Le opere di Giordani si sviluppano attorno ad una linea orizzontale che divide lo spazio pittorico in due parti. Questa linea è una soglia viva, un luogo in cui diversi elementi entrano in relazione. Tra le due parti si crea un dialogo continuo, un equilibrio delicato che riflette anche la nostra esperienza interiore.

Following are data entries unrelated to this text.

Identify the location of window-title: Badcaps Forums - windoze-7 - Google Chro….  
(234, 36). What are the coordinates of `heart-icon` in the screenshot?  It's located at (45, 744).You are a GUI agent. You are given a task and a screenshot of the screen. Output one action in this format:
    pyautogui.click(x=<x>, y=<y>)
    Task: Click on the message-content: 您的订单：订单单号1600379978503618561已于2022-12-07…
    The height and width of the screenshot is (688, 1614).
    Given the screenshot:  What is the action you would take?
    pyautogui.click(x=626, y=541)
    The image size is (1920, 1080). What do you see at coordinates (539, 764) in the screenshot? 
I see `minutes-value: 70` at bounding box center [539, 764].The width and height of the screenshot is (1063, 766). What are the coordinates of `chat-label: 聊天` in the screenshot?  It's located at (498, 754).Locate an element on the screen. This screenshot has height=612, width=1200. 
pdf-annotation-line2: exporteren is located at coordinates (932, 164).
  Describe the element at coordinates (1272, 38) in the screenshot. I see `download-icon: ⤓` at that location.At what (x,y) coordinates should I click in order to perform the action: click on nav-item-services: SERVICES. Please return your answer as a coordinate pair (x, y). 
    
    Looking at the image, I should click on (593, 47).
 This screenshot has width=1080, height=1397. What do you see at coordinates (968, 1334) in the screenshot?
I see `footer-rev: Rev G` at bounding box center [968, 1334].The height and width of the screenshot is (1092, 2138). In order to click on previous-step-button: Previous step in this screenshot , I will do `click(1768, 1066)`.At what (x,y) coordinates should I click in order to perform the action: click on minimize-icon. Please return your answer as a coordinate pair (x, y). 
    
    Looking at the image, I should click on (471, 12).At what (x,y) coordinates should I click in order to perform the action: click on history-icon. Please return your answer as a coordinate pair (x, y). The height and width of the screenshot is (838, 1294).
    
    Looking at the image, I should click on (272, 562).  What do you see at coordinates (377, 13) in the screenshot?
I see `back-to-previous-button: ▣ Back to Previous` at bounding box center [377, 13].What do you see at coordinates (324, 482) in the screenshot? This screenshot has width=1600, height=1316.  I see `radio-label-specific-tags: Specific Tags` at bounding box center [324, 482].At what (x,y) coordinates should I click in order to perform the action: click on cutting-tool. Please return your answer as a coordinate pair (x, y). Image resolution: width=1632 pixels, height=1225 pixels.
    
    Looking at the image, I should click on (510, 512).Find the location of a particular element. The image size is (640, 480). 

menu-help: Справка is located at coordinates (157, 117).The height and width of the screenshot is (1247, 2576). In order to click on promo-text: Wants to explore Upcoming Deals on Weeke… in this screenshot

Il colore diventa protagonista, energia capace di trasformare lo spazio e chi lo osserva. Il tema centrale è quello della trasformazione in cui gli opposti si influenzano, si attraversano e si modificano.

 

Ottimista per natura e per arte

“L’arte è un atto di guarigione” ha spiegato l’artista. “Noi umani siamo fatti di tante parti diverse, ma le accettiamo tutte, in equilibrio tra caos e armonia. Le opere mettono in luce la contrapposizione tra le due parti: quella più bassa è più scura e materica, quella più alta caratterizzata da colori più brillanti, rappresenta l’emotività”. Arwen Imperatori Antonucci, consigliere con delega all’arte della Fondazione san Domenico, ha commentato, rispondendo a Giordani: “ sei un ottimista. Si parte dalla materia scura per arrivare in alto a colori più brillanti. Questa mostra è frutto di un incontro importante tra l’artista e Umberto Cabini, fondatore della galleria in cui oggi ci troviamo”.